Dataset:
----

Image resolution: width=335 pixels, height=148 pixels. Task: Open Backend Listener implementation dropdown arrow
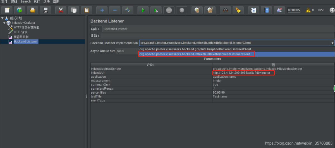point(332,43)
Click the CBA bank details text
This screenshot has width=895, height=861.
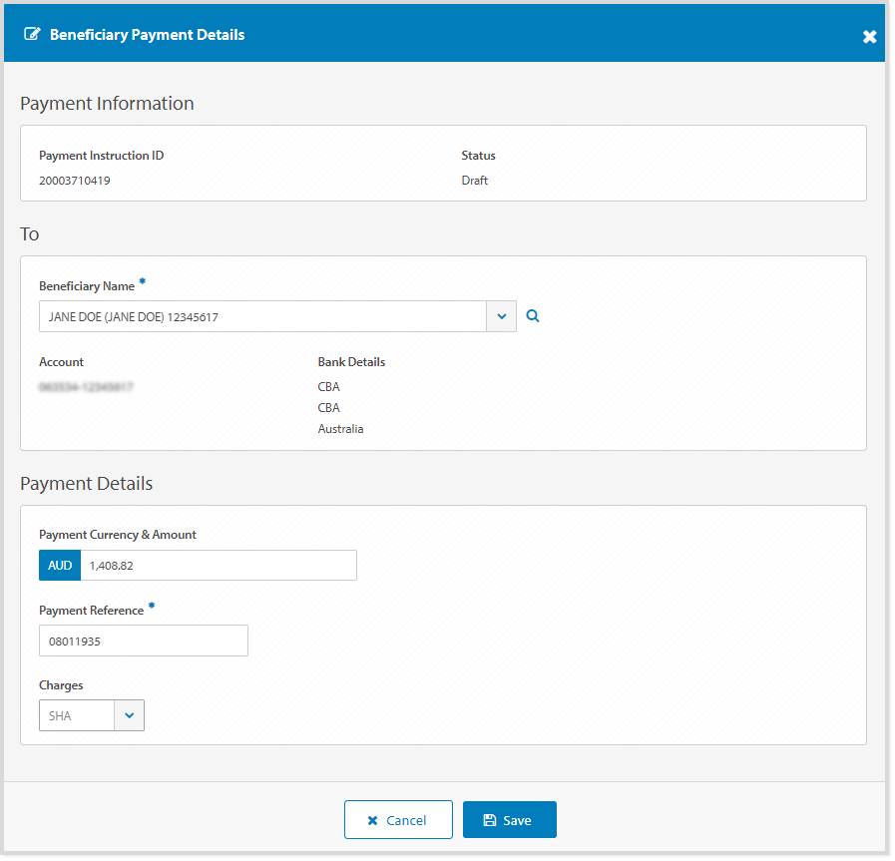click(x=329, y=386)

----

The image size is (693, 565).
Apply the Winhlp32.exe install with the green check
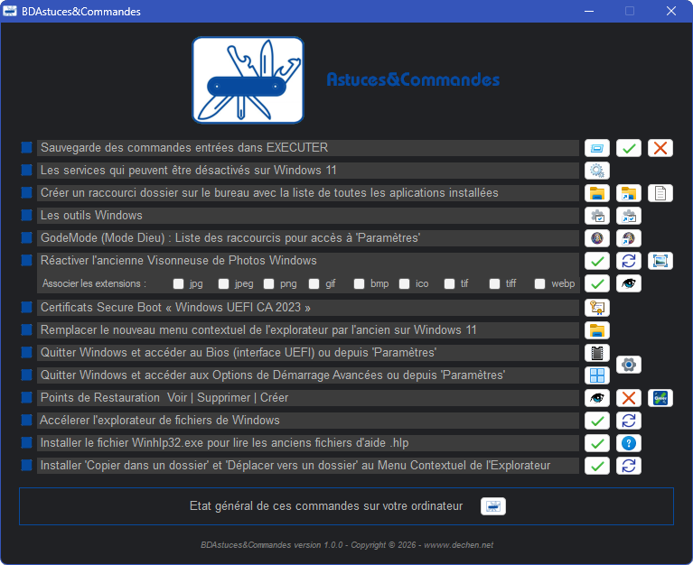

----

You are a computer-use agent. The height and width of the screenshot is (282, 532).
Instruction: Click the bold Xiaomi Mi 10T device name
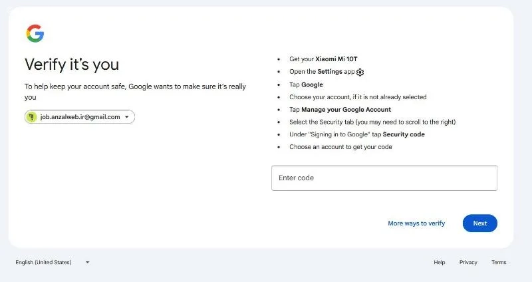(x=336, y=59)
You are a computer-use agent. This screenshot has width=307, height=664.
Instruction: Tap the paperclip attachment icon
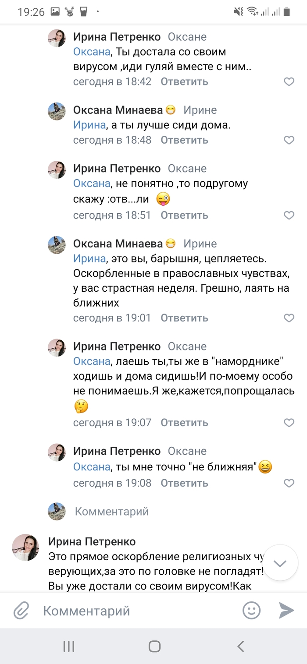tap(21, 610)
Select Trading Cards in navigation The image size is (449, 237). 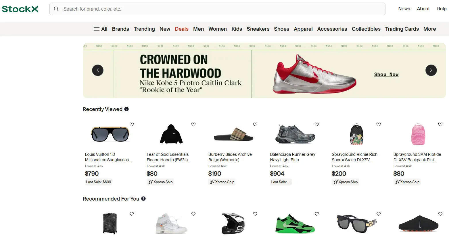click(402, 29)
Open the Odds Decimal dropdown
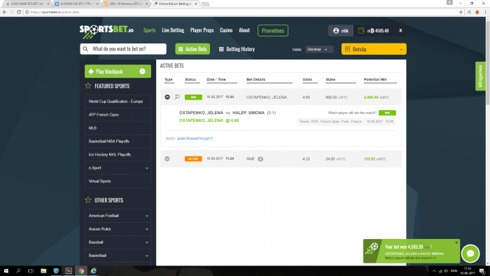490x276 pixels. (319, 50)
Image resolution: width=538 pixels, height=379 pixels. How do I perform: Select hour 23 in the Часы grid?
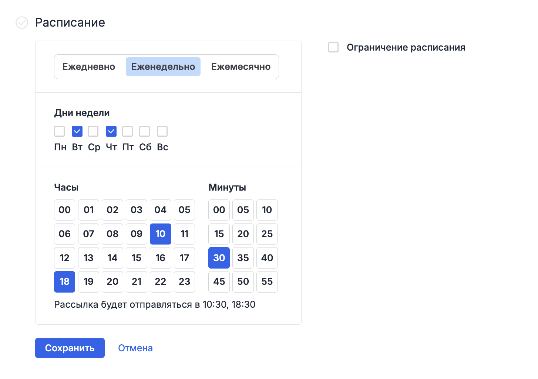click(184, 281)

----

Goal of the exercise: Output exactly one stretch of the listing: from the line containing "The image size is (693, 565)." through the line containing "Apply the Winhlp32.exe", both end lines included.

Completed task:
The image size is (693, 565).
Apply the Winhlp32.exe install with the green check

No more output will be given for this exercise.